Fundos soberanos administram mais de US$ 16 trilhões em ativos globais, um salto desde 2008. O Fundo Monetário Internacional (FMI) alerta que a expansão desses veículos de investimento, embora promova o desenvolvimento, cria vulnerabilidades críticas se não houver governança adequada.
A conselheira e diretora do Departamento Jurídico do FMI, Yan Liu, explicou que os fundos passaram a atuar em funções diversas, como infraestrutura e políticas sociais, impulsionados pela fragmentação geopolítica.
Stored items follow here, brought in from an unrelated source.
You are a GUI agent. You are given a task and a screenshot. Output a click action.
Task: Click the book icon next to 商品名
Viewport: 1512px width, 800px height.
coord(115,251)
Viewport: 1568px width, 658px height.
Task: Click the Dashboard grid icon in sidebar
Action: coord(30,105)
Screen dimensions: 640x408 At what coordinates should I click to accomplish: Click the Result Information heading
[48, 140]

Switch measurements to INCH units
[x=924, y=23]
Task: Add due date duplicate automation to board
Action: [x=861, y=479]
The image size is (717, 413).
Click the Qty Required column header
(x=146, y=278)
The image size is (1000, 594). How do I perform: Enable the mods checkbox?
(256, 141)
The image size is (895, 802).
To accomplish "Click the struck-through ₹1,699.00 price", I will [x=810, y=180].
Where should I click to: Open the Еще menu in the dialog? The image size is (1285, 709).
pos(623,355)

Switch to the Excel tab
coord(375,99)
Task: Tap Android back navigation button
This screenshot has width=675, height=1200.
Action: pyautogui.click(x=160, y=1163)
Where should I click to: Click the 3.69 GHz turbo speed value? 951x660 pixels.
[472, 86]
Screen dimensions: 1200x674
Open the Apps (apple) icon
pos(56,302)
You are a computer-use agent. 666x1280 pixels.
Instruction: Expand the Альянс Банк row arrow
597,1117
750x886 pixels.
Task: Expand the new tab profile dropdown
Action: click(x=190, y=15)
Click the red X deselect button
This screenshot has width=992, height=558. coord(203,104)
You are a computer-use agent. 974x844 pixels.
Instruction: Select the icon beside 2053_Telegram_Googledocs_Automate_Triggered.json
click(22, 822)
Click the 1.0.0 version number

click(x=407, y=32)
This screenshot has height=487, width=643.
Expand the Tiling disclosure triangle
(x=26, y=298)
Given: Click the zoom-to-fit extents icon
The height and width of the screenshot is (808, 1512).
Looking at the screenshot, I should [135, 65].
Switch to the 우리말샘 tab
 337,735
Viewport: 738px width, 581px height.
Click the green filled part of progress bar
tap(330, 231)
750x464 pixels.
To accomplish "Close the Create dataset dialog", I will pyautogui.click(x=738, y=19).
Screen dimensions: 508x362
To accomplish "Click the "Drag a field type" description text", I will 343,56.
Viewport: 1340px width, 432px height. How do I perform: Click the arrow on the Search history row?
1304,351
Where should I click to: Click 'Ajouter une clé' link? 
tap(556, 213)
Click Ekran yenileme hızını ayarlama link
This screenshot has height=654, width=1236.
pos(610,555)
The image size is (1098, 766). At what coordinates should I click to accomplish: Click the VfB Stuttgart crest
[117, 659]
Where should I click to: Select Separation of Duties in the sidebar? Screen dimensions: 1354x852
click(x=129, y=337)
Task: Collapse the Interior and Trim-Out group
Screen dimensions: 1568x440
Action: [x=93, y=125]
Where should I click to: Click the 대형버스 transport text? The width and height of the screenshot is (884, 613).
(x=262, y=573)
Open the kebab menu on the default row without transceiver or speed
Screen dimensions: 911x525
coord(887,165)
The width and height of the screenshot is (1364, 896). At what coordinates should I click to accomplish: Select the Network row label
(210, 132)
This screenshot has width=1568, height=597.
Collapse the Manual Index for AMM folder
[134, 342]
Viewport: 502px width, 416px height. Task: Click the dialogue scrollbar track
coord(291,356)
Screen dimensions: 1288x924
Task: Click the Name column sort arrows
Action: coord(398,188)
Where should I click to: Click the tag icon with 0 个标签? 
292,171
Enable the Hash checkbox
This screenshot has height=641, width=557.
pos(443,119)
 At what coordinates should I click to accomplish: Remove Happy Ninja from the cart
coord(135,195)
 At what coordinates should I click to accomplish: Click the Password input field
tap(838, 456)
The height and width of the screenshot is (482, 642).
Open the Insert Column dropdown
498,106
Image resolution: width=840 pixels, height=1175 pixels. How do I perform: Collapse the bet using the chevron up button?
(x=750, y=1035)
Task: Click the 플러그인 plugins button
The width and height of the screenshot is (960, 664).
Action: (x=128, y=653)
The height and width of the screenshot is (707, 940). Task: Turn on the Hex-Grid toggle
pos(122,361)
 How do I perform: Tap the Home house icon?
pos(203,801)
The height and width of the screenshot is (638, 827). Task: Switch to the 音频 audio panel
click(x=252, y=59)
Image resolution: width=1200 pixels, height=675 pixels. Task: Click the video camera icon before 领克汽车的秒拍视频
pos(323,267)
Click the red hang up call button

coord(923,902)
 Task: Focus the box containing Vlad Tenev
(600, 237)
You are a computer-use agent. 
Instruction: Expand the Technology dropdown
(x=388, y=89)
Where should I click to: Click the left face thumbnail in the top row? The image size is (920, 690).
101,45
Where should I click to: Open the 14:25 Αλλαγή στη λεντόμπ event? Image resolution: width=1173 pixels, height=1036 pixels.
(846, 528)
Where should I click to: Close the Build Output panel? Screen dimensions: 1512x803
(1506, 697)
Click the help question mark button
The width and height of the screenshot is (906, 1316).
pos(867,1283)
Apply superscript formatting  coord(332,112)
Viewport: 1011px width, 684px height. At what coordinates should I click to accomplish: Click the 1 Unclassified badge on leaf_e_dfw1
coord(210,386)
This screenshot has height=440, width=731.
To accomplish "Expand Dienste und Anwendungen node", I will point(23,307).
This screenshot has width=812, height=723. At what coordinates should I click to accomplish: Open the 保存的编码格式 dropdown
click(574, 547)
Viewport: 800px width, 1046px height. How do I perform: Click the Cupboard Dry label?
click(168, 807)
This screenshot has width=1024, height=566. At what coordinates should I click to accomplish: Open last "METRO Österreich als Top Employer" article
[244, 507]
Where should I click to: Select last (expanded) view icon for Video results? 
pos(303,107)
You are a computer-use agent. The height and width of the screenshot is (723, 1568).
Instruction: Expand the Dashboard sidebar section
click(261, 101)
Liu afirmou que, embora os fundos preservem a riqueza nacional, mandatos vagos podem enfraquecer a responsabilidade e o desempenho dos gestores.
A especialista alertou que a falta de uma âncora fiscal clara em fundos que operam como compradores de títulos pode distorcer orçamentos governamentais e obscurecer dívidas públicas. Além disso, a concentração de riscos em parcerias internacionais pode ser agravada por divergências de objetivos entre os países parceiros.
Para mitigar esses riscos, o FMI sugere a adoção de leis rigorosas e diretrizes internacionais, como os Princípios de Santiago. Liu detalhou que a clareza do mandato, a separação legal entre fundos e a supervisão eficaz são essenciais para garantir a legitimidade e a resiliência desses ativos.